Investigation of Serum oxLDL, anti-oxLDL Antibody, MMP-9 and hsCRP Levels in Patients with Angiographically Defined Ruptured of Coronary Plaques
When the coronary atherosclerotic plaque becomes vulnerable, it easily ruptures with subsequent thrombus formation, leading to acute myocardial infarction. Prior studies indicate that oxLDL, antioxLDL antibody, MMP-9, hsCRP play a key role in pathogenesis of plaque rupture. To study the involvement of oxLDL, anti-oxLDL antibody, MMP-9 and hsCRP in the pathogenesis of unstable coronary plaque
Methods: The study enrolled 80 consecutive patients with coronary artery disease who underwent PCI. The case group (n=40) should have a unstable coronary plaque, confirmed by conventional
angiography, whereas control group (n=40) should have stable coronary atherosclerosis. Serum oxLDL, anti-oxLDL antibody, MMP-9 levels was determined by ELISA. The hsCRP detected method on the automated analyzer. Gensini and SYNTAX score were also utilized for assessing the severity of coronary artery disease.

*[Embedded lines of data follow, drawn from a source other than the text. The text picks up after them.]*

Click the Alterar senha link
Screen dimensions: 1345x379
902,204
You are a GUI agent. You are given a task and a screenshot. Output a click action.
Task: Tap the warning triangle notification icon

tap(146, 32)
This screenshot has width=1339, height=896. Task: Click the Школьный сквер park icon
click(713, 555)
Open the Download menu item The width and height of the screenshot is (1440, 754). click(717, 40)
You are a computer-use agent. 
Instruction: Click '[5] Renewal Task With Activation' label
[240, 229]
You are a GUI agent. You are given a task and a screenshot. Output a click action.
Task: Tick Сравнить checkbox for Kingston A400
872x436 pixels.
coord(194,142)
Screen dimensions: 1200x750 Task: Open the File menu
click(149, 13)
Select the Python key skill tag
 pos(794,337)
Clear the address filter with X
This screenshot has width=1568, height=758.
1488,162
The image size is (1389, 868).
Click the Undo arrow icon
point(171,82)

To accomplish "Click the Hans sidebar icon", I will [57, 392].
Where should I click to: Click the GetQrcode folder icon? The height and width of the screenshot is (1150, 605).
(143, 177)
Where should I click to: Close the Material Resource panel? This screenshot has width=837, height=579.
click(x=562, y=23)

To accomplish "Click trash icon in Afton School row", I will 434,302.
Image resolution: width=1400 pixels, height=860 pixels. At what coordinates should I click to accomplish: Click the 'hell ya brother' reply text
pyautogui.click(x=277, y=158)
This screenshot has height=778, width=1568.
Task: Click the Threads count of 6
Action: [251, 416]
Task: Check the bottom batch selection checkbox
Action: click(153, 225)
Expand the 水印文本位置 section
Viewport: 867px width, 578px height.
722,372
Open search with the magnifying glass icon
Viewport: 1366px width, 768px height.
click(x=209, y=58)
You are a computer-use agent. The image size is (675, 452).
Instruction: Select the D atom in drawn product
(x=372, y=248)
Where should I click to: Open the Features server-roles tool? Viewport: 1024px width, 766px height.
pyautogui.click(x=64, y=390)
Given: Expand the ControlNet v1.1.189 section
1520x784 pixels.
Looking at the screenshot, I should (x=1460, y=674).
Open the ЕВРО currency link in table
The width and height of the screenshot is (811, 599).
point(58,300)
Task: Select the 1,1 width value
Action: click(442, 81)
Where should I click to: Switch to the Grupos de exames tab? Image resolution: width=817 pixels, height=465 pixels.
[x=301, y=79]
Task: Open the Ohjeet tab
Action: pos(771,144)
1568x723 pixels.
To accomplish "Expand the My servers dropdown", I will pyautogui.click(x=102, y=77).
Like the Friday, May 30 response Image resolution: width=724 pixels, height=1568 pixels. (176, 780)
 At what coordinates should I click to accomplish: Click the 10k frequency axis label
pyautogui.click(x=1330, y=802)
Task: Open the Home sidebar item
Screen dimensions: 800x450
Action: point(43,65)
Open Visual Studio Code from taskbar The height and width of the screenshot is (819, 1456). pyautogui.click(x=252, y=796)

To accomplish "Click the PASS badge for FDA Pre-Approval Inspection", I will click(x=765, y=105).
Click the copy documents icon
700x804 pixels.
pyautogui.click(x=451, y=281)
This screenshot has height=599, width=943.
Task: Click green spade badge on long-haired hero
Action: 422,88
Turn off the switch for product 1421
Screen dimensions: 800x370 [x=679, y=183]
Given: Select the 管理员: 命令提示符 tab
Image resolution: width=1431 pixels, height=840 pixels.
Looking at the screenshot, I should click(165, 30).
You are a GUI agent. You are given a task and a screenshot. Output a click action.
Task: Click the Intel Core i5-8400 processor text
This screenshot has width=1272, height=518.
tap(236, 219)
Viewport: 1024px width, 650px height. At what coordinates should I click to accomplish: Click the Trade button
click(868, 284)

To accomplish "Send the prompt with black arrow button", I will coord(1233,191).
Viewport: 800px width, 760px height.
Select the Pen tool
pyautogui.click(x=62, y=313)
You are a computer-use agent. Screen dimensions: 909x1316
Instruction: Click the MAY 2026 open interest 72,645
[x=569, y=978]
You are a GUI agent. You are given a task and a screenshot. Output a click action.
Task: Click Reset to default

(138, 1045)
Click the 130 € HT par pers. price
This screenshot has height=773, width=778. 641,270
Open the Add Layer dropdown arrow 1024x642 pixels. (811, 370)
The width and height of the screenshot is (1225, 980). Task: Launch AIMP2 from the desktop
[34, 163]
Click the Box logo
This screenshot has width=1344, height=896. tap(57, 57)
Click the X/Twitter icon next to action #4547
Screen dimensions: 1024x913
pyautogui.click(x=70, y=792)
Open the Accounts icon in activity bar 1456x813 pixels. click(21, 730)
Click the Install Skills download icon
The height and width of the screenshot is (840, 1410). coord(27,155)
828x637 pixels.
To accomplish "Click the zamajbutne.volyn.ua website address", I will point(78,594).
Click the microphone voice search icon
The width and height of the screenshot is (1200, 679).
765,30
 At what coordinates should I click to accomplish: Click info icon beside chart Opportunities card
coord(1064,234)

Results: Serum oxLDL (p=0.01), anti-oxLDL antibody (p<0.001), MMP-9 (p<0.001), hsCRP (p=0.009) in the case group were more than in the control group. The binary logistic regression analysis shows that MMP-9 (β=0.985, p<0.001), anti-oxLDL antibody (β=0.892, p<0.001), hsCRP (β=0.041, p=0.005), oxLDL (β=0.011, p=0.016) may play a role in the unstable coronary plaque. ROC Curve analysis shows that MMP-9 (area=0.87, p<0.001) variance is more than anti-oxLDL antibody (area=0.78, p<0.001), hsCRP (area=0.73, p<0.001), oxLDL (area=0.63, p=0.038) making it a diagnostically beneficial for the vulnerable plaque. Gensini score correlated with anti-oxLDL antibody (r=0.25, p=0.026), MMP-9
(r=0.42, p<0.001). But SYNTAX score correlated with anti-oxLDL antibody (r=0.41, p<0.001), MMP-9 (r=0.20, p<0.001)
Conclusion: The serum oxLDL, anti-oxLDL antibody, MMP-9 and hsCRP are significantly involved in the unstable coronary plaque.